Exercise details –
Rewrite the lines below with every "Screen dimensions" swapped for "Display size", and leave everything else as it is.
----
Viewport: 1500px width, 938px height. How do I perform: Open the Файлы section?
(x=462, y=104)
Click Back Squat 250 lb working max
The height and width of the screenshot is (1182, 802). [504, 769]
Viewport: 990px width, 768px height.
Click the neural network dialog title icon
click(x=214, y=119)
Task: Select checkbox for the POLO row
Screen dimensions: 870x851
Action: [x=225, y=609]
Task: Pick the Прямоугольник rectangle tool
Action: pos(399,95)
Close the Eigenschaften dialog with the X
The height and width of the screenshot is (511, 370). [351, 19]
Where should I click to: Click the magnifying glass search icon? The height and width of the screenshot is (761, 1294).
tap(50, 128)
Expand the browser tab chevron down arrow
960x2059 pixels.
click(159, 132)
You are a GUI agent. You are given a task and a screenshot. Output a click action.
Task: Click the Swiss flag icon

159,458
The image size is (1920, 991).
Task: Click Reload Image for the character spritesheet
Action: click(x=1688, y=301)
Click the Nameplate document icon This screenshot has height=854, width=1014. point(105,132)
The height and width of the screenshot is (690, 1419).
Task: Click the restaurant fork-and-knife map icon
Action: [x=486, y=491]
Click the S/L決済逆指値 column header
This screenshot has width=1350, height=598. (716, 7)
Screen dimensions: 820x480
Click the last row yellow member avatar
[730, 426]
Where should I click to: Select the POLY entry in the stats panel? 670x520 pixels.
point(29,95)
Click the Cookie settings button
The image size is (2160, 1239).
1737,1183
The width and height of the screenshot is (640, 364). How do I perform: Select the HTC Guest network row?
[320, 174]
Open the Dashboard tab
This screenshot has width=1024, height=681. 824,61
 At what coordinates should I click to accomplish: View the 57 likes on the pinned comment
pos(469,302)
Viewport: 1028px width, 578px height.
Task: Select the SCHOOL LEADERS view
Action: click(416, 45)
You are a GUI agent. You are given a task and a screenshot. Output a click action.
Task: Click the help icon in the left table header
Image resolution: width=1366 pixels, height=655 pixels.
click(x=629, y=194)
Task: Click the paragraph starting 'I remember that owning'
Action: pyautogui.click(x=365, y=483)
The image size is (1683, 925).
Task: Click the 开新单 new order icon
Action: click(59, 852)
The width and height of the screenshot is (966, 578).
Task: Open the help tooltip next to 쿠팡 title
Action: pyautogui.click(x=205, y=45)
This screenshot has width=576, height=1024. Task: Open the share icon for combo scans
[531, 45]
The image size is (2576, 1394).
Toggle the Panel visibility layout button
----
Exercise answer –
Viewport: 1500px width, 938px height. How do I perform: Open the Файлы section?
(x=462, y=104)
Click Back Squat 250 lb working max
The height and width of the screenshot is (1182, 802). [504, 769]
Viewport: 990px width, 768px height.
Click the neural network dialog title icon
click(x=214, y=119)
Task: Select checkbox for the POLO row
Display size: 870x851
Action: [x=225, y=609]
Task: Pick the Прямоугольник rectangle tool
Action: pos(399,95)
Close the Eigenschaften dialog with the X
The height and width of the screenshot is (511, 370). [351, 19]
Where should I click to: Click the magnifying glass search icon? The height and width of the screenshot is (761, 1294).
tap(50, 128)
Expand the browser tab chevron down arrow
960x2059 pixels.
click(159, 132)
You are a GUI agent. You are given a task and a screenshot. Output a click action.
Task: Click the Swiss flag icon

159,458
The image size is (1920, 991).
Task: Click Reload Image for the character spritesheet
Action: click(x=1688, y=301)
Click the Nameplate document icon This screenshot has height=854, width=1014. point(105,132)
The height and width of the screenshot is (690, 1419).
Task: Click the restaurant fork-and-knife map icon
Action: [x=486, y=491]
Click the S/L決済逆指値 column header
This screenshot has width=1350, height=598. (716, 7)
Display size: 820x480
Click the last row yellow member avatar
[730, 426]
Where should I click to: Select the POLY entry in the stats panel? 670x520 pixels.
point(29,95)
Click the Cookie settings button
The image size is (2160, 1239).
1737,1183
The width and height of the screenshot is (640, 364). How do I perform: Select the HTC Guest network row?
[320, 174]
Open the Dashboard tab
This screenshot has width=1024, height=681. 824,61
 At what coordinates should I click to accomplish: View the 57 likes on the pinned comment
pos(469,302)
Viewport: 1028px width, 578px height.
Task: Select the SCHOOL LEADERS view
Action: click(416, 45)
You are a GUI agent. You are given a task and a screenshot. Output a click action.
Task: Click the help icon in the left table header
Image resolution: width=1366 pixels, height=655 pixels.
click(x=629, y=194)
Task: Click the paragraph starting 'I remember that owning'
Action: pyautogui.click(x=365, y=483)
The image size is (1683, 925).
Task: Click the 开新单 new order icon
Action: click(59, 852)
The width and height of the screenshot is (966, 578).
Task: Open the help tooltip next to 쿠팡 title
Action: pyautogui.click(x=205, y=45)
This screenshot has width=576, height=1024. Task: Open the share icon for combo scans
[531, 45]
The image size is (2576, 1394).
Toggle the Panel visibility layout button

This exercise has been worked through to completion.